Data records:
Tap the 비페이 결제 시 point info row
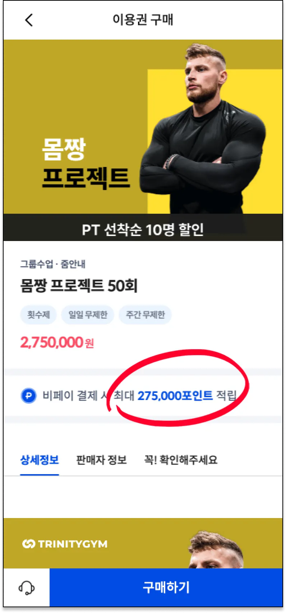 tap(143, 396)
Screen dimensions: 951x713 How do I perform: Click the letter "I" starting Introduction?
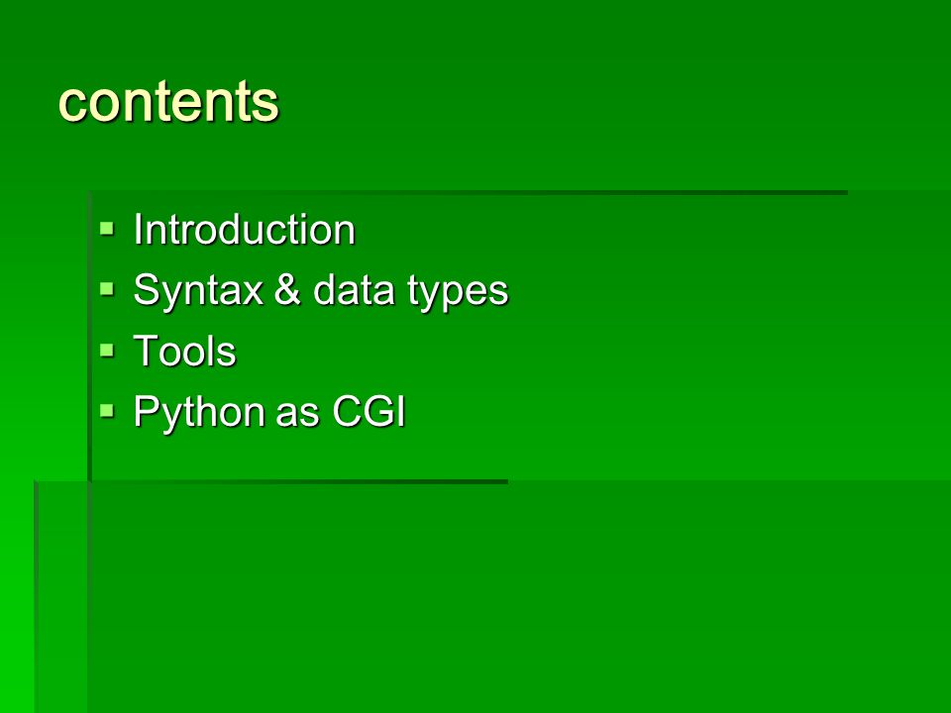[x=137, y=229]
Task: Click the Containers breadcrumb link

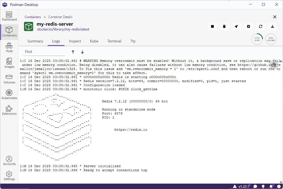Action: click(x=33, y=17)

Required action:
Every line above should be copied exactly, apart from any pictures.

Written answer:
Tap the 비페이 결제 시 point info row
 tap(143, 396)
Screen dimensions: 951x713 How do I perform: Click the letter "I" starting Introduction?
[x=137, y=229]
Task: Click the Containers breadcrumb link

Action: click(x=33, y=17)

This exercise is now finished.